#### [Problem statement]
The response should consist of the data reproduced word for word.

#### [Exercise data]
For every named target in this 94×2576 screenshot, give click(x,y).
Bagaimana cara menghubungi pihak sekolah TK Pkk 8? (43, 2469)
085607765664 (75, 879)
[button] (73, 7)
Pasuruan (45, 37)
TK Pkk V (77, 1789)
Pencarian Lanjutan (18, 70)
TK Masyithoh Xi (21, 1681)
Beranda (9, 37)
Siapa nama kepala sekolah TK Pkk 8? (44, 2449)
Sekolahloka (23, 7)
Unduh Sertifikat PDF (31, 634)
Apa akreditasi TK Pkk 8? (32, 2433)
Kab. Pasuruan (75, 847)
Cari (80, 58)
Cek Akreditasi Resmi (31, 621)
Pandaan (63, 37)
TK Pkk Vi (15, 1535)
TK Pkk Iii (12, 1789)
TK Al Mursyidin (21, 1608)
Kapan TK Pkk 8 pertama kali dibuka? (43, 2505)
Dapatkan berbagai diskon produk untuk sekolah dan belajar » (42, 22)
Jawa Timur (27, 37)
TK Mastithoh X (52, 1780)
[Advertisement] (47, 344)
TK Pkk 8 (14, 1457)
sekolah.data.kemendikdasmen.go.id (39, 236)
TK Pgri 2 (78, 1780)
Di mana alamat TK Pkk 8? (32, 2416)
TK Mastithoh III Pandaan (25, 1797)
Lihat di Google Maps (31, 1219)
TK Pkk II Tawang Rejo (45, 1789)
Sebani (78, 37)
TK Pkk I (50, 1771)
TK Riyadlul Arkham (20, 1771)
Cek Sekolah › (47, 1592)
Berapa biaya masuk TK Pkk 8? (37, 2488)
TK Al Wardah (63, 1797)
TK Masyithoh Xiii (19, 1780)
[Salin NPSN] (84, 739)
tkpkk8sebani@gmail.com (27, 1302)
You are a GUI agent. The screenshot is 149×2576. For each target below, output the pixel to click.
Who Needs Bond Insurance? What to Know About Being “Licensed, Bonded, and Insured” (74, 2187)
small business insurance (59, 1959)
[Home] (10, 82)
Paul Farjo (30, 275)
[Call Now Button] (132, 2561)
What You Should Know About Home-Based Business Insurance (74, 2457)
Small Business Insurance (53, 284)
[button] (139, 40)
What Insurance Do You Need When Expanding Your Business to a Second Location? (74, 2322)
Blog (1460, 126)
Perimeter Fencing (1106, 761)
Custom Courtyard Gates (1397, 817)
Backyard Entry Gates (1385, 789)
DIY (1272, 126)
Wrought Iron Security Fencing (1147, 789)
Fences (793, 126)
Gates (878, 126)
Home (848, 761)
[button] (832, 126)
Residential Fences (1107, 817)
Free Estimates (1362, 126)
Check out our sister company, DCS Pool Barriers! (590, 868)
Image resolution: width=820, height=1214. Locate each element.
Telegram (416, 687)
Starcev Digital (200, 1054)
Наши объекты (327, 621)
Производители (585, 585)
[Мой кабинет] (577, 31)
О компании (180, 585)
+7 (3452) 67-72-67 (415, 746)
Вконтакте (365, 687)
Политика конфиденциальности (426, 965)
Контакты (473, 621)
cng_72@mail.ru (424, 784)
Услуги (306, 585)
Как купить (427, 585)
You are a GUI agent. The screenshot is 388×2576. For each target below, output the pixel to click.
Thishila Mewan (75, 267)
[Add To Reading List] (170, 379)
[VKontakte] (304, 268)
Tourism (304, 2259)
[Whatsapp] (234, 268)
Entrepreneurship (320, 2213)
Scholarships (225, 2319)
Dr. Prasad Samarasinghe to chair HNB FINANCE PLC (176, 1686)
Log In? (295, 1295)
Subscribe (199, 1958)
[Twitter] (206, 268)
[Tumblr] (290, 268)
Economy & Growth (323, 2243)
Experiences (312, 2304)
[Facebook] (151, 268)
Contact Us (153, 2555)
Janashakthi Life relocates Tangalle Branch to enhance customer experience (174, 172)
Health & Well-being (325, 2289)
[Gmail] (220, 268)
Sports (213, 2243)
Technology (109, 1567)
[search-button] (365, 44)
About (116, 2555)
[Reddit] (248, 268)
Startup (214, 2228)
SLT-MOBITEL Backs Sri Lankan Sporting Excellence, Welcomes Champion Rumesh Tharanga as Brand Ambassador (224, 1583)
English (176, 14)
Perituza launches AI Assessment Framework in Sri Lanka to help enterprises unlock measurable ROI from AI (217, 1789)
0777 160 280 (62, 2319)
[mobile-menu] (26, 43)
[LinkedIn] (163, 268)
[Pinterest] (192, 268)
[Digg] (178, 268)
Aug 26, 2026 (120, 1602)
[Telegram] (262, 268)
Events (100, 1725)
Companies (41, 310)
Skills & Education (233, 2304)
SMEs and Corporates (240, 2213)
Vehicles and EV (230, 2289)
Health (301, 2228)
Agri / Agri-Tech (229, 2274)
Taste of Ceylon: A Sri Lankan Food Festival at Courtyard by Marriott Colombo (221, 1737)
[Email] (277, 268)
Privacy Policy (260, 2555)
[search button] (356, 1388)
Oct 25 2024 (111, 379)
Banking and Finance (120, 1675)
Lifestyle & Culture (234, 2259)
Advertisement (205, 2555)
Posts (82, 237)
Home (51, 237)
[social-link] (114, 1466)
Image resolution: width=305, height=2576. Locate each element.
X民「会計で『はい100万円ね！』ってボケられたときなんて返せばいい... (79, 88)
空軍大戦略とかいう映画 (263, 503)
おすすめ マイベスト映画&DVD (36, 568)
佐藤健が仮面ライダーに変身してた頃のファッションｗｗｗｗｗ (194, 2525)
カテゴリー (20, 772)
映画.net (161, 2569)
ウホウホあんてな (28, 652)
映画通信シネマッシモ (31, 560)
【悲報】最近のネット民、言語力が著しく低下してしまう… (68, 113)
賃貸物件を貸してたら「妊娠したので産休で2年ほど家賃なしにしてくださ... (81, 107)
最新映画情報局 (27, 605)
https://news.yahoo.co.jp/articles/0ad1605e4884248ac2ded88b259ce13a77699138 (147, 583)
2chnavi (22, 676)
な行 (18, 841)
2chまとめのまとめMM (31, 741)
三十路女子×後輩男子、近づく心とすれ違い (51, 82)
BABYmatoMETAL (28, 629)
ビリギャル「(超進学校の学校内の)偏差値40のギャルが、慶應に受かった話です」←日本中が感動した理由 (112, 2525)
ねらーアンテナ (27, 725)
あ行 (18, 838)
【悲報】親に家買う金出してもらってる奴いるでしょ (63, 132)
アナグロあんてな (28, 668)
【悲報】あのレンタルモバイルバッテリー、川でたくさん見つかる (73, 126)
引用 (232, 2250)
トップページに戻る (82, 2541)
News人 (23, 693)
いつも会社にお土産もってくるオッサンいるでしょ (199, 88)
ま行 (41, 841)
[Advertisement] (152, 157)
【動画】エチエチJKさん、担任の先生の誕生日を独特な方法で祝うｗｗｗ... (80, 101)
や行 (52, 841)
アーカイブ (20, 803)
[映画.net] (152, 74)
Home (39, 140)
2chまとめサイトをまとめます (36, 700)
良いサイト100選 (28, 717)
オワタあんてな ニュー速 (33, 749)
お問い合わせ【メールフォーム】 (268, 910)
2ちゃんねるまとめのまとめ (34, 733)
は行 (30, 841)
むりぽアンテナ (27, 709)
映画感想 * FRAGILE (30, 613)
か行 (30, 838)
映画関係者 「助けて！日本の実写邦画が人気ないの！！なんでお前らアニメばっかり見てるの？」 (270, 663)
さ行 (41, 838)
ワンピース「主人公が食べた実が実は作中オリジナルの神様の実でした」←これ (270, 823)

#### [Answer to this task]
For every named target in this 94×2576 screenshot, give click(x,y).
Bagaimana cara menghubungi pihak sekolah TK Pkk 8? (43, 2469)
085607765664 (75, 879)
[button] (73, 7)
Pasuruan (45, 37)
TK Pkk V (77, 1789)
Pencarian Lanjutan (18, 70)
TK Masyithoh Xi (21, 1681)
Beranda (9, 37)
Siapa nama kepala sekolah TK Pkk 8? (44, 2449)
Sekolahloka (23, 7)
Unduh Sertifikat PDF (31, 634)
Apa akreditasi TK Pkk 8? (32, 2433)
Kab. Pasuruan (75, 847)
Cari (80, 58)
Cek Akreditasi Resmi (31, 621)
Pandaan (63, 37)
TK Pkk Vi (15, 1535)
TK Pkk Iii (12, 1789)
TK Al Mursyidin (21, 1608)
Kapan TK Pkk 8 pertama kali dibuka? (43, 2505)
Dapatkan berbagai diskon produk untuk sekolah dan belajar » (42, 22)
Jawa Timur (27, 37)
TK Mastithoh X (52, 1780)
[Advertisement] (47, 344)
TK Pkk 8 (14, 1457)
sekolah.data.kemendikdasmen.go.id (39, 236)
TK Pgri 2 (78, 1780)
Di mana alamat TK Pkk 8? (32, 2416)
TK Mastithoh III Pandaan (25, 1797)
Lihat di Google Maps (31, 1219)
TK Pkk II Tawang Rejo (45, 1789)
Sebani (78, 37)
TK Pkk I (50, 1771)
TK Riyadlul Arkham (20, 1771)
Cek Sekolah › (47, 1592)
Berapa biaya masuk TK Pkk 8? (37, 2488)
TK Al Wardah (63, 1797)
TK Masyithoh Xiii (19, 1780)
[Salin NPSN] (84, 739)
tkpkk8sebani@gmail.com (27, 1302)
You are a GUI agent. The screenshot is 149×2576. For each target below, output the pixel to click.
Who Needs Bond Insurance? What to Know About Being “Licensed, Bonded, and Insured” (74, 2187)
small business insurance (59, 1959)
[Home] (10, 82)
Paul Farjo (30, 275)
[Call Now Button] (132, 2561)
What You Should Know About Home-Based Business Insurance (74, 2457)
Small Business Insurance (53, 284)
[button] (139, 40)
What Insurance Do You Need When Expanding Your Business to a Second Location? (74, 2322)
Blog (1460, 126)
Perimeter Fencing (1106, 761)
Custom Courtyard Gates (1397, 817)
Backyard Entry Gates (1385, 789)
DIY (1272, 126)
Wrought Iron Security Fencing (1147, 789)
Fences (793, 126)
Gates (878, 126)
Home (848, 761)
[button] (832, 126)
Residential Fences (1107, 817)
Free Estimates (1362, 126)
Check out our sister company, DCS Pool Barriers! (590, 868)
Image resolution: width=820, height=1214. Locate each element.
Telegram (416, 687)
Starcev Digital (200, 1054)
Наши объекты (327, 621)
Производители (585, 585)
[Мой кабинет] (577, 31)
О компании (180, 585)
+7 (3452) 67-72-67 (415, 746)
Вконтакте (365, 687)
Политика конфиденциальности (426, 965)
Контакты (473, 621)
cng_72@mail.ru (424, 784)
Услуги (306, 585)
Как купить (427, 585)
You are a GUI agent. The screenshot is 388×2576. For each target below, output the pixel to click.
Thishila Mewan (75, 267)
[Add To Reading List] (170, 379)
[VKontakte] (304, 268)
Tourism (304, 2259)
[Whatsapp] (234, 268)
Entrepreneurship (320, 2213)
Scholarships (225, 2319)
Dr. Prasad Samarasinghe to chair HNB FINANCE PLC (176, 1686)
Log In? (295, 1295)
Subscribe (199, 1958)
[Twitter] (206, 268)
[Tumblr] (290, 268)
Economy & Growth (323, 2243)
Experiences (312, 2304)
[Facebook] (151, 268)
Contact Us (153, 2555)
Janashakthi Life relocates Tangalle Branch to enhance customer experience (174, 172)
Health & Well-being (325, 2289)
[Gmail] (220, 268)
Sports (213, 2243)
Technology (109, 1567)
[search-button] (365, 44)
About (116, 2555)
[Reddit] (248, 268)
Startup (214, 2228)
SLT-MOBITEL Backs Sri Lankan Sporting Excellence, Welcomes Champion Rumesh Tharanga as Brand Ambassador (224, 1583)
English (176, 14)
Perituza launches AI Assessment Framework in Sri Lanka to help enterprises unlock measurable ROI from AI (217, 1789)
0777 160 280 (62, 2319)
[mobile-menu] (26, 43)
[LinkedIn] (163, 268)
[Pinterest] (192, 268)
[Digg] (178, 268)
Aug 26, 2026 (120, 1602)
[Telegram] (262, 268)
Events (100, 1725)
Companies (41, 310)
Skills & Education (233, 2304)
SMEs and Corporates (240, 2213)
Vehicles and EV (230, 2289)
Health (301, 2228)
Agri / Agri-Tech (229, 2274)
Taste of Ceylon: A Sri Lankan Food Festival at Courtyard by Marriott Colombo (221, 1737)
[Email] (277, 268)
Privacy Policy (260, 2555)
[search button] (356, 1388)
Oct 25 2024 (111, 379)
Banking and Finance (120, 1675)
Lifestyle & Culture (234, 2259)
Advertisement (205, 2555)
Posts (82, 237)
Home (51, 237)
[social-link] (114, 1466)
Image resolution: width=305, height=2576. Locate each element.
X民「会計で『はい100万円ね！』ってボケられたときなんて返せばいい... (79, 88)
空軍大戦略とかいう映画 (263, 503)
おすすめ マイベスト映画&DVD (36, 568)
佐藤健が仮面ライダーに変身してた頃のファッションｗｗｗｗｗ (194, 2525)
カテゴリー (20, 772)
映画.net (161, 2569)
ウホウホあんてな (28, 652)
映画通信シネマッシモ (31, 560)
【悲報】最近のネット民、言語力が著しく低下してしまう… (68, 113)
賃貸物件を貸してたら「妊娠したので産休で2年ほど家賃なしにしてくださ... (81, 107)
最新映画情報局 (27, 605)
https://news.yahoo.co.jp/articles/0ad1605e4884248ac2ded88b259ce13a77699138 (147, 583)
2chnavi (22, 676)
な行 (18, 841)
2chまとめのまとめMM (31, 741)
三十路女子×後輩男子、近づく心とすれ違い (51, 82)
BABYmatoMETAL (28, 629)
ビリギャル「(超進学校の学校内の)偏差値40のギャルが、慶應に受かった話です」←日本中が感動した理由 (112, 2525)
ねらーアンテナ (27, 725)
あ行 (18, 838)
【悲報】親に家買う金出してもらってる奴いるでしょ (63, 132)
アナグロあんてな (28, 668)
【悲報】あのレンタルモバイルバッテリー、川でたくさん見つかる (73, 126)
引用 (232, 2250)
トップページに戻る (82, 2541)
News人 (23, 693)
いつも会社にお土産もってくるオッサンいるでしょ (199, 88)
ま行 (41, 841)
[Advertisement] (152, 157)
【動画】エチエチJKさん、担任の先生の誕生日を独特な方法で祝うｗｗｗ... (80, 101)
や行 (52, 841)
アーカイブ (20, 803)
[映画.net] (152, 74)
Home (39, 140)
2chまとめサイトをまとめます (36, 700)
良いサイト100選 (28, 717)
オワタあんてな ニュー速 (33, 749)
お問い合わせ【メールフォーム】 (268, 910)
2ちゃんねるまとめのまとめ (34, 733)
は行 (30, 841)
むりぽアンテナ (27, 709)
映画感想 * FRAGILE (30, 613)
か行 (30, 838)
映画関係者 「助けて！日本の実写邦画が人気ないの！！なんでお前らアニメばっかり見てるの？」 (270, 663)
さ行 (41, 838)
ワンピース「主人公が食べた実が実は作中オリジナルの神様の実でした」←これ (270, 823)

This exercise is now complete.